Individuals with MGUS did not have an increased risk of severe COVID-19 compared to those without MGUS. This is in contrast to MM, which has been associated with severe COVID-19 [4,5,6,7]. Severe COVID-19 is believed to be caused by immune dysregulation and hyperactivation [26]. Disease factors rather than treatment factors in MM have been associated with severe COVID-19 and it has been speculated that immune dysregulation inherent in MM increases the risk of severe COVID-19 [4,5,6,7]. It is therefore unexpected that we did not find an increased risk of severe COVID-19 in individuals with MGUS, who have been shown to have similar, although milder, dysregulation of humoral and cellular immune function [13]. These findings indicate that more severe immune dysregulation, as seen in MM, contributes to the risk of severe COVID-19 or that the effects of treatment factors have been underestimated in previous studies.

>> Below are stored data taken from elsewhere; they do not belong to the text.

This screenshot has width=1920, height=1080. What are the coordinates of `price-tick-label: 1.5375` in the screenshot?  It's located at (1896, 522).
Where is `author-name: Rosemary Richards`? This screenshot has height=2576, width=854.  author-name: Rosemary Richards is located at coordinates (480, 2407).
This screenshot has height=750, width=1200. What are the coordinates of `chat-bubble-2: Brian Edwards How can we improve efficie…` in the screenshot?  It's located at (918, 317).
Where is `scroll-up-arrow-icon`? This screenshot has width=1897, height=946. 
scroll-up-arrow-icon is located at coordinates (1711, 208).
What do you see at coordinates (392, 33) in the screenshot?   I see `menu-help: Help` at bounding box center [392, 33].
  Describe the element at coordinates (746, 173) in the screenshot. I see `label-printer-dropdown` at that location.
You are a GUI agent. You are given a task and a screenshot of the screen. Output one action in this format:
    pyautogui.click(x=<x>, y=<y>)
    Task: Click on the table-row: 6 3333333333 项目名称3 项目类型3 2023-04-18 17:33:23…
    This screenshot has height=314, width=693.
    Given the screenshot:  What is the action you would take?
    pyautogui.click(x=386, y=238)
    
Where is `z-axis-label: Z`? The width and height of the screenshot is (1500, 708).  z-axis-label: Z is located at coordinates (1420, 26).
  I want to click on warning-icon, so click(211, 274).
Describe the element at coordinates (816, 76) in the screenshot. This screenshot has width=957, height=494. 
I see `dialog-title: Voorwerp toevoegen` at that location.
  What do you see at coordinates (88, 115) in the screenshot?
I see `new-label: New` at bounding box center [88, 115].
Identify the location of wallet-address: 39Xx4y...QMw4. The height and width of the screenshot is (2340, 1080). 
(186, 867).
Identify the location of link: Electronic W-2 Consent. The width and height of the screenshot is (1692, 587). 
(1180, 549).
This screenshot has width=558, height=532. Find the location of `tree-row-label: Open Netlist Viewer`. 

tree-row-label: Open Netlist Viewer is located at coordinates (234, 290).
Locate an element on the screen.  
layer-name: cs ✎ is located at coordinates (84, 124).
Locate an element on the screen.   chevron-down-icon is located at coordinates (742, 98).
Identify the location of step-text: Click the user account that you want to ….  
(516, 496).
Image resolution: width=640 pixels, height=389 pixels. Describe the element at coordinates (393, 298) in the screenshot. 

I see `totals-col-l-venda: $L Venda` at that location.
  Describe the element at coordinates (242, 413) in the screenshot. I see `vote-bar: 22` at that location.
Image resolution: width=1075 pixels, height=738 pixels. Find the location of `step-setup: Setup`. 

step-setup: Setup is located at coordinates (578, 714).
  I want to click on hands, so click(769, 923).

This study has several strengths. Firstly, the entire study population was screened for MGUS, thereby eliminating the selection bias present in most other MGUS cohorts where disorder is primarily diagnosed in those who have other medical problems and are therefore likely to have a greater burden of comorbid conditions. Furthermore, the non-MGUS group had been tested for MGUS removing potential false negatives from that study group. Secondly, the comprehensive and aggressive SARS-CoV-2 testing strategy employed in Iceland has yielded a high case capture rate compared to other nations. Thirdly, data on diagnosis and follow-up of COVID-19 cases, which has been collected by the same clinical team, are virtually complete, and centrally registered for the whole nation. Finally, the study included a large number of persons who represent a significant proportion of the nation’s population making the findings likely to be generalizable to similar populations.

This study also has limitations. Firstly, we included individuals based on blood testing alone which does not completely exclude more advanced diseases than MGUS. However, those who had MM or related disease, including smoldering MM in treatment, were excluded. Secondly, despite being the largest study to date with more than 75,422 participants, the number of events was relatively low, and therefore, the study might be underpowered to detect a modest increase in risk. Thirdly, due to the relative scarcity of participants with MGUS and SARS-CoV-2 infection and the low mortality from COVID-19 in Iceland, hard endpoints were too rare for this analysis requiring the use of composite outcomes. Finally, the Icelandic population is highly genetically homogenous and mostly white, limiting generalization in non-white populations.

In conclusion, in this large population-based cohort study including 75,422 individuals screened for MGUS, we did not find MGUS to be a risk factor for contracting SARS-CoV-2 or developing severe COVID-19. These findings are important since MGUS is the most common precursor condition of hematological malignancy, affecting millions of individuals worldwide [11, 12]. The findings provide guidance for how physicians should counsel their patients with MGUS about their risks during the COVID-19 pandemic.